Paul Ricoeur, le symbole devient un outil détecteur de la réalité. Le symbole n’allégorise pas, mais sert a déchiffrer l’homme à partir des grands mythes, comme le chaos. C’est la démarche de Kant dans son Essai sur le mal radical. Nous ne sommes pas responsables du mal, mais seulement de notre penchant au mal.

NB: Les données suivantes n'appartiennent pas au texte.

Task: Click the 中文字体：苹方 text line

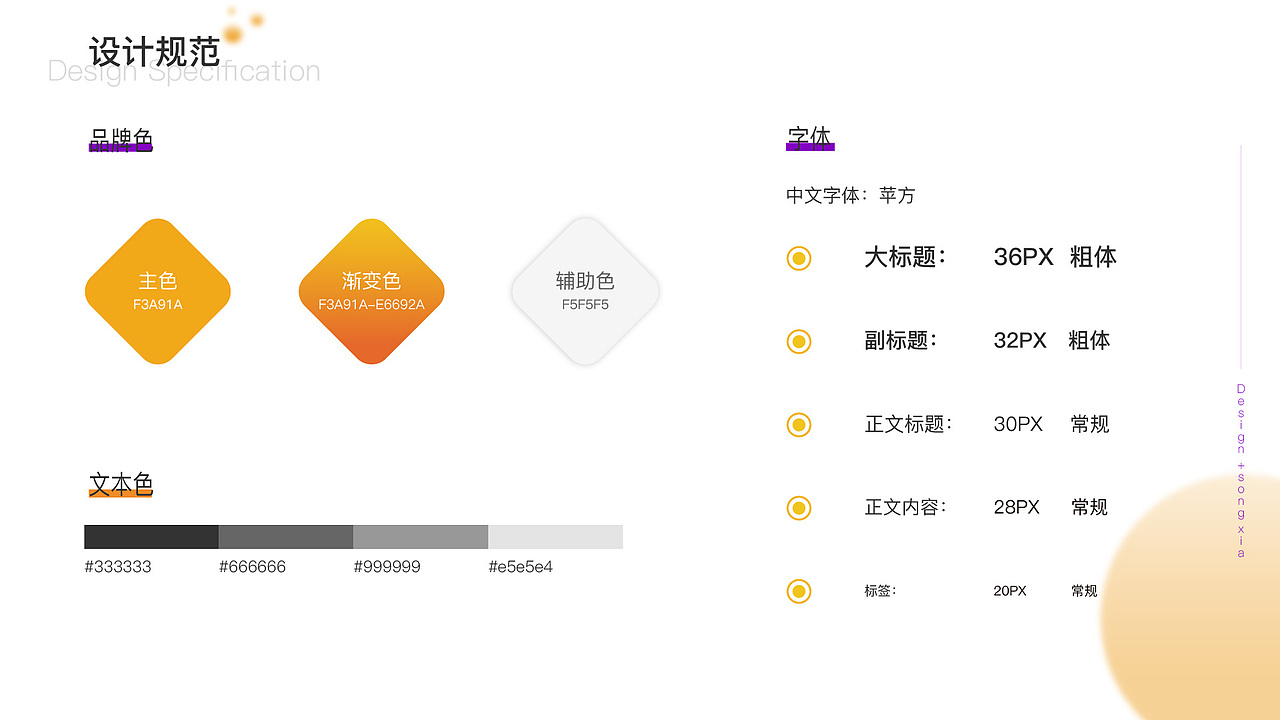Action: point(850,195)
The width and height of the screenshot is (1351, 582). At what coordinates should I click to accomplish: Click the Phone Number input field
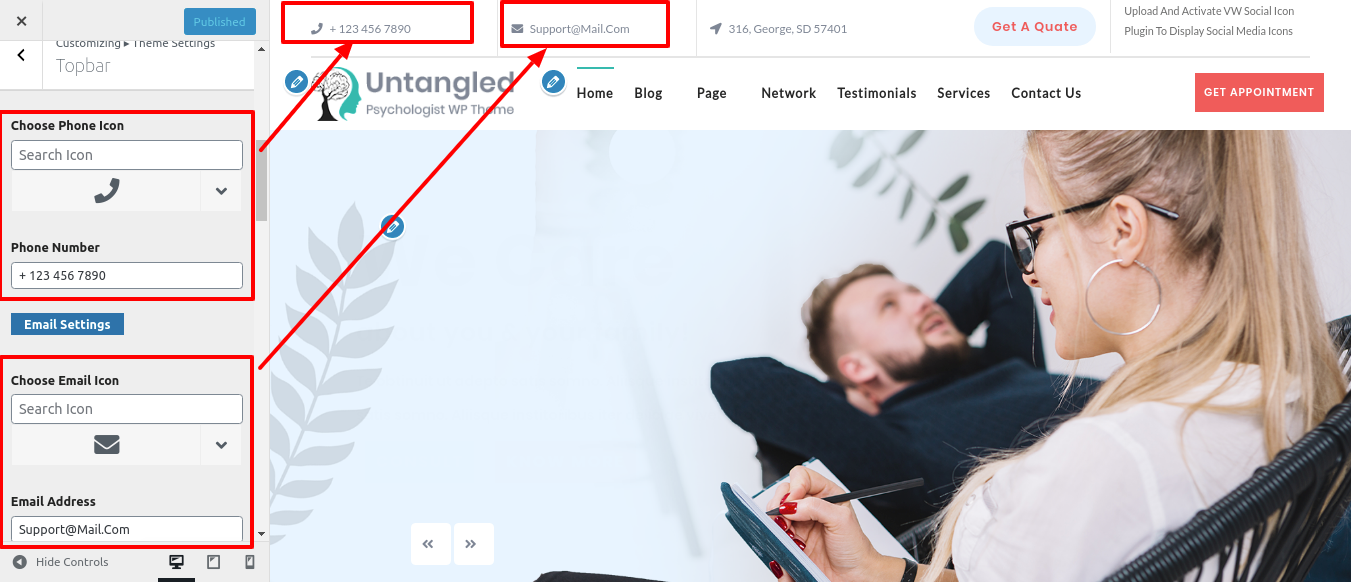pyautogui.click(x=127, y=275)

Le mythe de la chute révèle les passions de l’homme, instrument de la radicalisation de la conscience de soi. C’est donc une méthodologie pour une réflexion aiguillonnée par le mythe. Je cite Paul Ricoeur :
« Sans ravitaillement en sous-main de la pensée par le mythe, le thème réflexif s’effondre et pourtant il ne s’insère pas dans la philosophie comme une idée. »

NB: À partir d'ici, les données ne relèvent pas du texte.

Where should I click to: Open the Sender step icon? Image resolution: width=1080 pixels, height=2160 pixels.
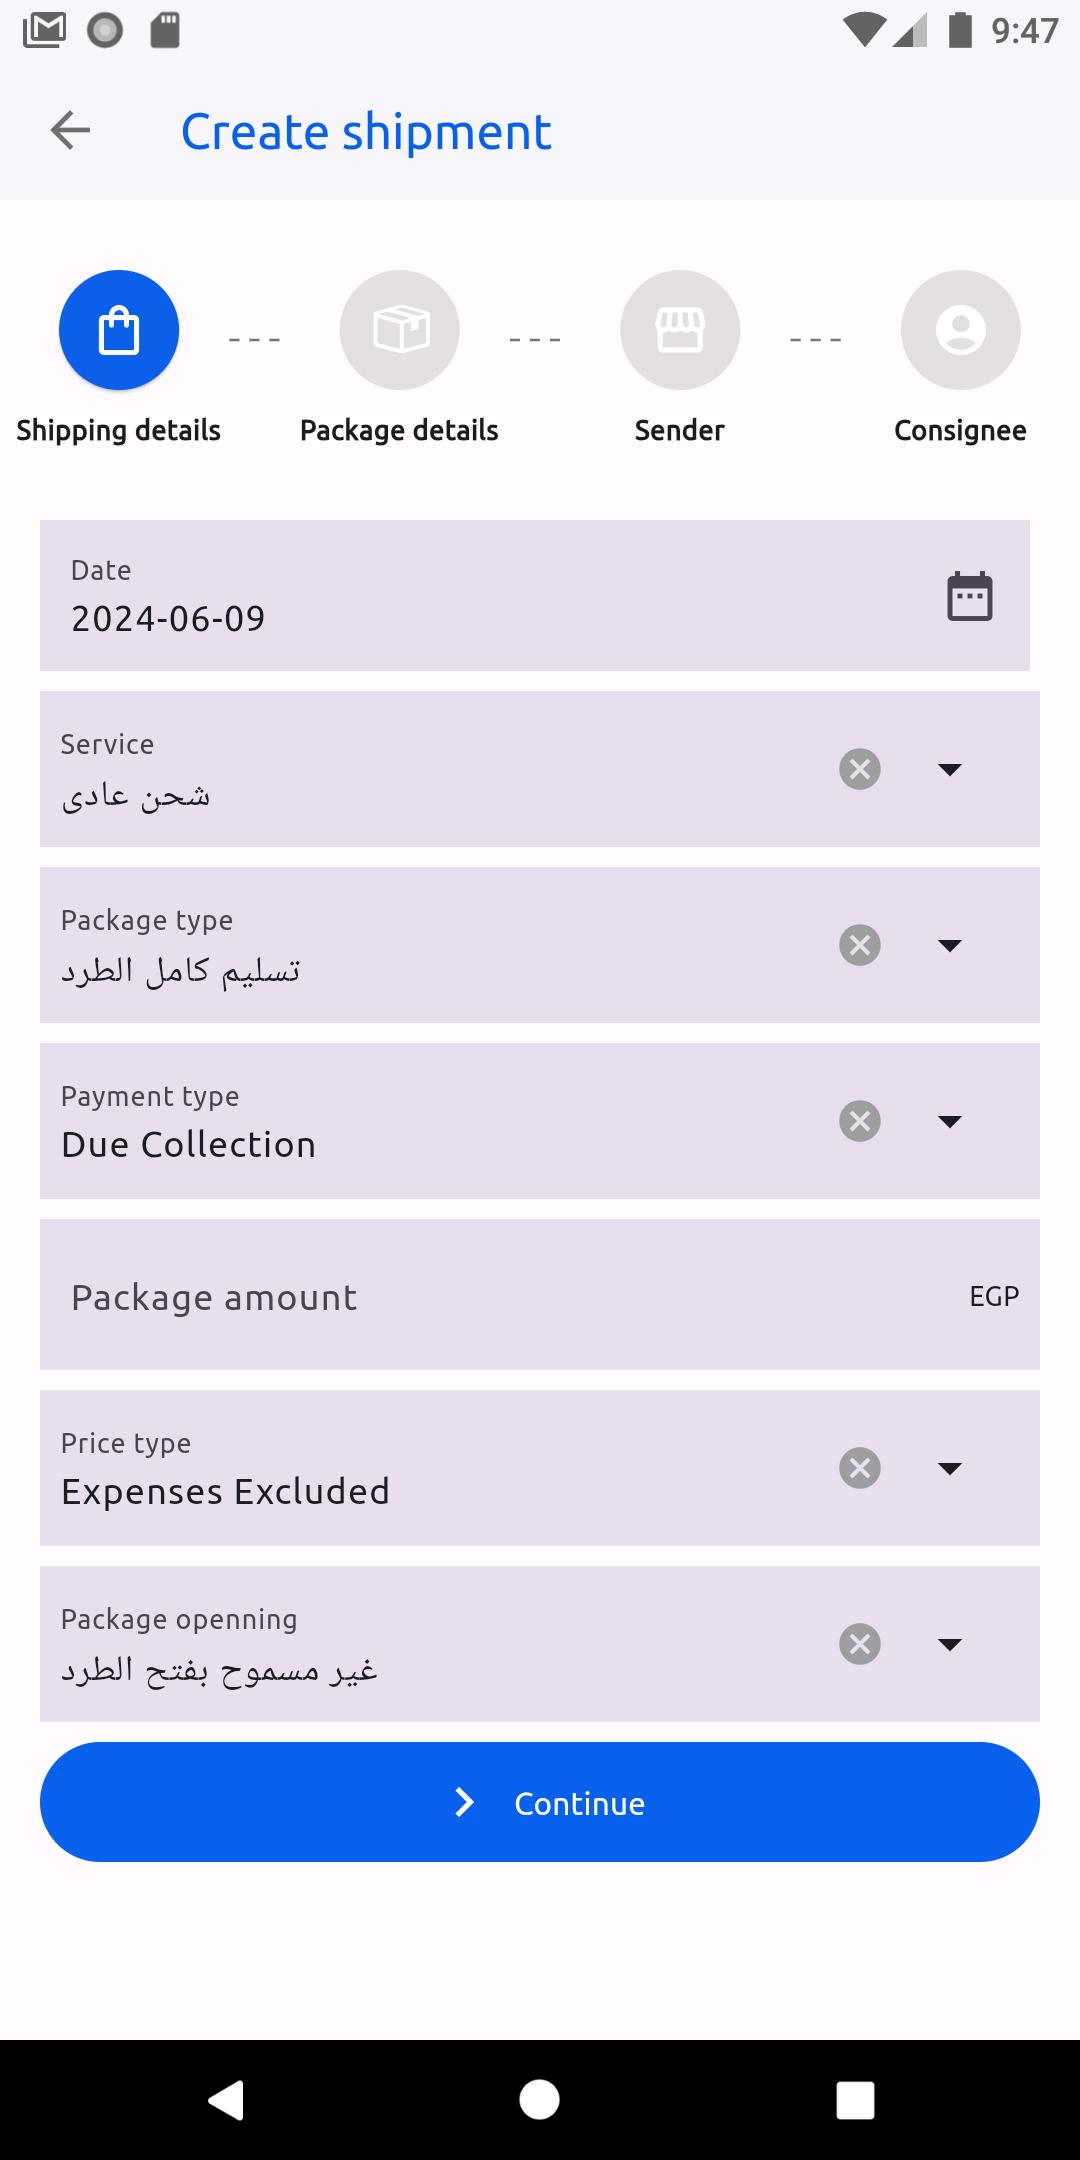pyautogui.click(x=680, y=330)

« Le symbole donne à penser. »
Je dirais, si je comprends bien la pensée de Paul Ricoeur, que le symbole nourrit la réflexion, il est donc une nourriture spirituelle, il nourrit seulement notre esprit, qui prend de la force, pour pouvoir ouvrir la porte qui est en dedans, l’œil du cœur, pour pouvoir tourner son regard vers le bien et le beau.
Paul Ricoeur souligne que l’opposition entre expliquer et comprendre, édifie la distinction entre sciences de la nature et celles de l’esprit, que cela cesse de valoir pour l’interprétation. L’interprétation comporte elle-même une phase d’explication. En conséquence une herméneutique qui se règle sur le sens, qui cherche le sens, nécessite des procédures objectivantes, une analyse. Je cite :
« Il faudrait donc redistribuer de la façon suivante les trois termes comprendre, interpréter, expliquer ; au lieu de subordonner interpréter à comprendre et d’opposer comprendre à expliquer, il faut intégrer comprendre et expliquer à interpréter, comme deux phases enchainées, comme deux procès alternés, comme le sont dans le discours l’événement et le sens. »
L’interprétation des symboles agrandit l’être et son champ de vision, ouvre son esprit, je cite encore :
« (…) il faut plutôt dire que l’interprétation donne au sujet une nouvelle capacité de se comprendre lui-même en offrant un nouvel être au monde dont il est agrandi.
L’appropriation cesse alors d’apparaître comme une prise de possession ; elle implique plutôt un moment de désappropriation du moi avare et narcissique ; c’est ce que nous avons voulu signifier en parlant d’universalité du sens ouvert… »
Pour conclure sur une vision qui pourrait être reliée à la devise des lumières le Sapere aude de Kant, que la franc-maçonnerie a fait aussi sienne, ou encore sur le processus de recherche, de découvert, de dévoilement, des idées cachées derrière les symboles, ce qui donne du sens à la quête initiatique personnelle, dans un cadre collectif qui touche à l’universel. Je cite à nouveau et enfin Paul Ricoeur :
« Seule l’interprétation qui obéit à l’injonction du sens, qui suit la flèche du sens et s’efforce de penser-selon engendre une nouvelle compréhension de soi. Et dans cette expression : compréhension de soi, j’opposerai le soi qui résulte de la compréhension au moi qui prétend la précéder. »
Jean-François Guerry.
Sources : Michel Philibert IN RICOEUR Éditions Seghers.
Philosophie de la Volonté II- Paul Ricoeur Éditions Aubier.
Image-Symbole : Paul Ricoeur a laissé des traces de son passage à Rennes au Lycée Emile Zola et à l’Université. Le temple protestant du boulevard de la Liberté porte son nom, ainsi que la récente Cité Internationale des étudiants située dans sur le même boulevard de la Liberté.